I'm Not Rappaport is a 1996 American buddy dramedy film written and directed by Herb Gardner, starring Walter Matthau and Ossie Davis. Based on Gardner's play of the same name, the film focuses on two elderly New York City men – Nat Moyer, a cantankerous left-wing Jew, and Midge Carter, an African-American man – who spend their days sitting on a bench in Central Park, trying to mask the realities of aging, mainly through the tall tales that Nat spins.

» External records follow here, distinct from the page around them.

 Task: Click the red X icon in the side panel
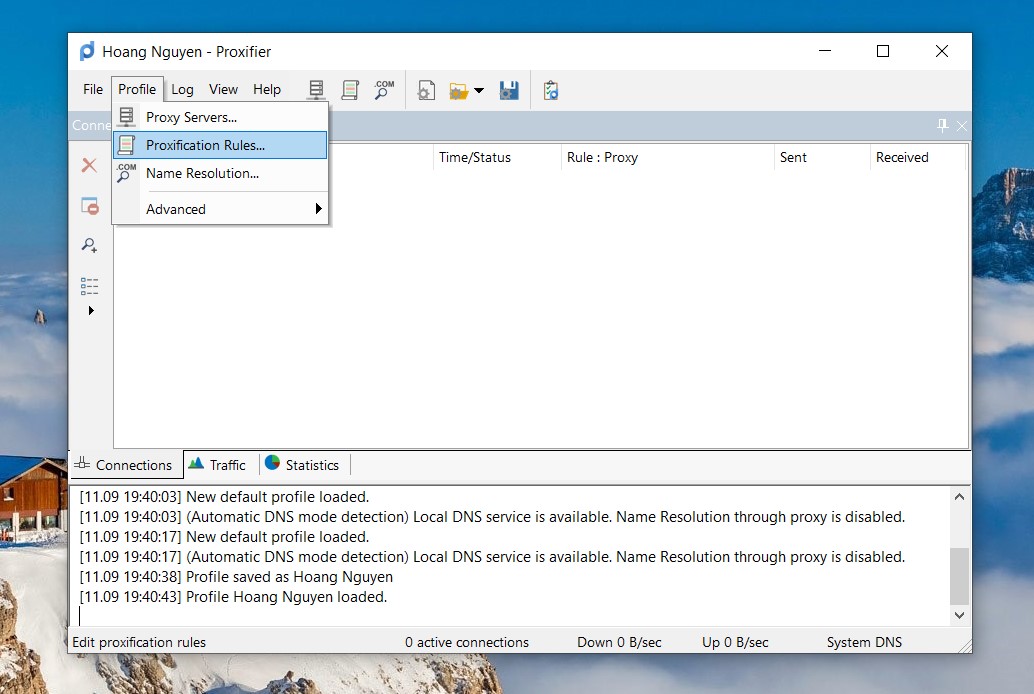(89, 166)
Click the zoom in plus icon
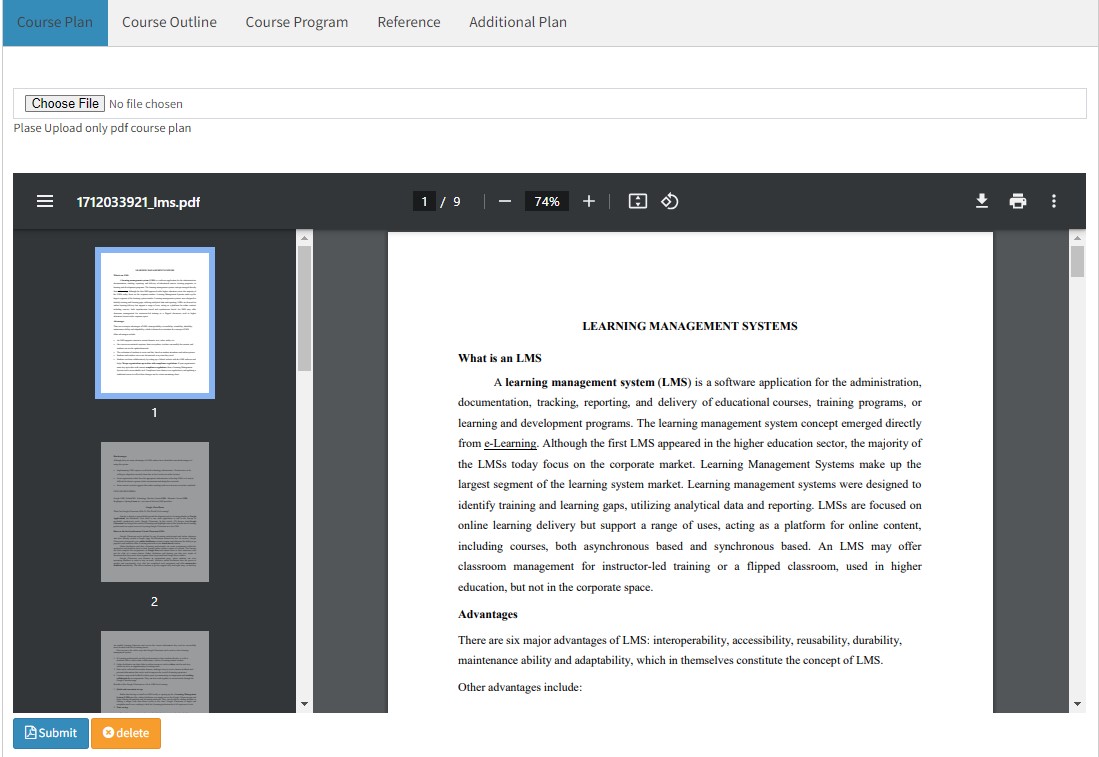Image resolution: width=1099 pixels, height=757 pixels. pyautogui.click(x=589, y=201)
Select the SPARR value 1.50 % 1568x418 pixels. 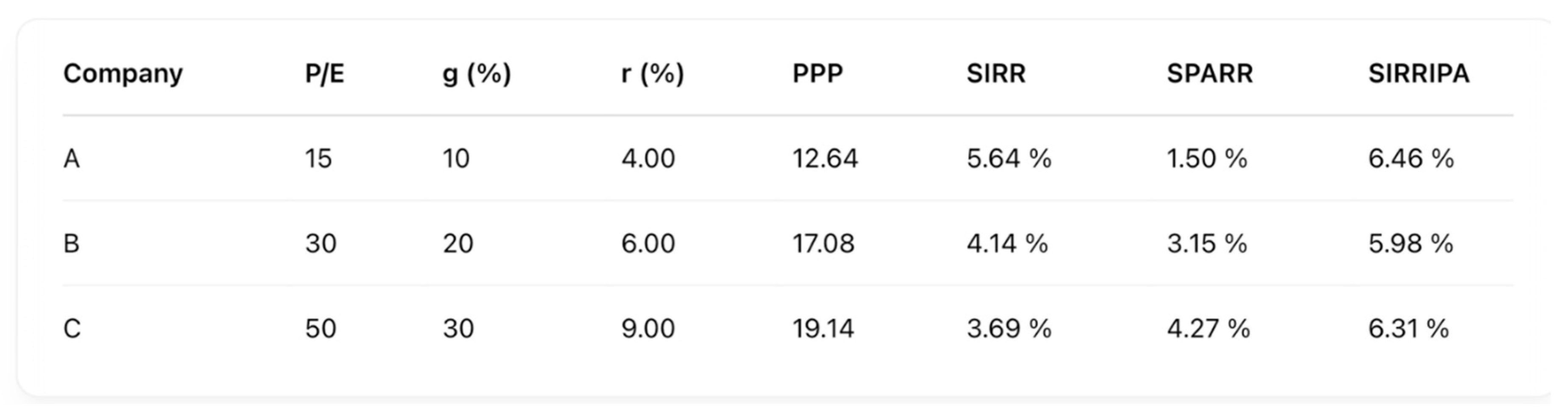pyautogui.click(x=1207, y=159)
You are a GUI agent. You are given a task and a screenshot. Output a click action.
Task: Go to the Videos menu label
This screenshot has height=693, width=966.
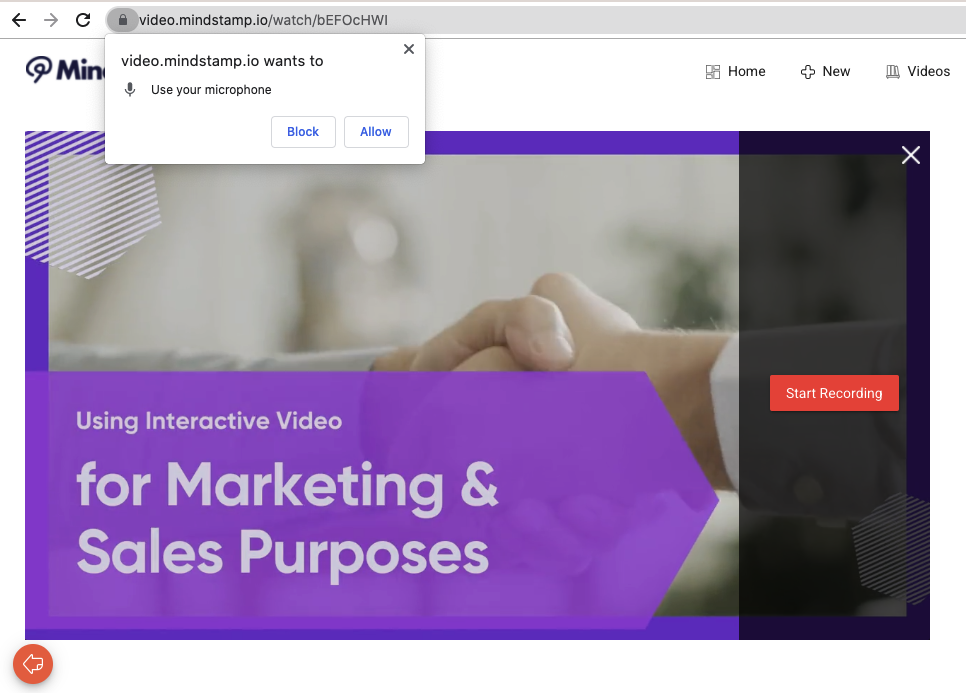click(x=928, y=72)
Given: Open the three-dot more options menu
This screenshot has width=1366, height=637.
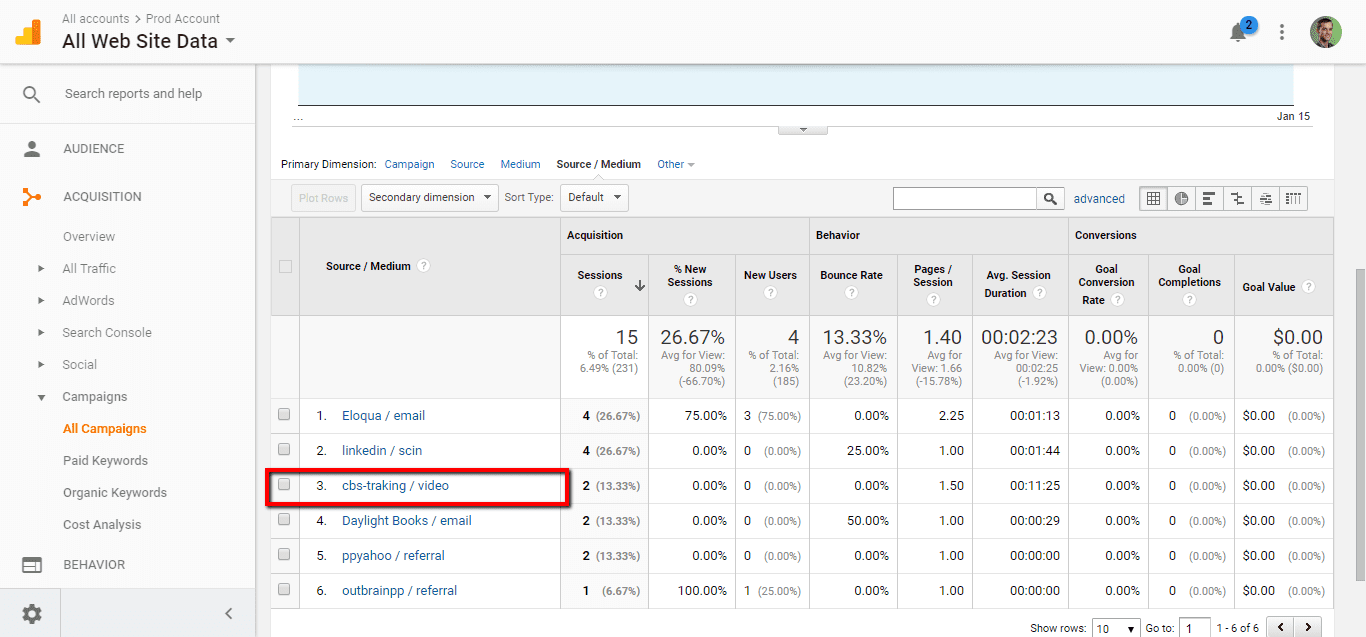Looking at the screenshot, I should click(x=1282, y=32).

The film touches on several issues, including society's treatment of the aged, the difficulties dealing with adult children who think they know what's best for their parents, and the dangers that lurk in urban areas. Its title comes from an old vaudeville joke, a variation of which evolved into dialogue between the two protagonists.

Plot
In the park every morning, elderly, half-blind Midge Carter tries to read his newspaper, but is distracted daily by Nat Moyer, an opinionated old man who reminisces about long-ago union, socialist/communist activities and the love of his life.

Midge is superintendent of a residential building and has been trying to steer clear of a tenant, Pete Danforth, whose committee is pushing for Midge's retirement. Nat insists that Midge stand up for his rights, going so far as to pass himself off as Midge's attorney.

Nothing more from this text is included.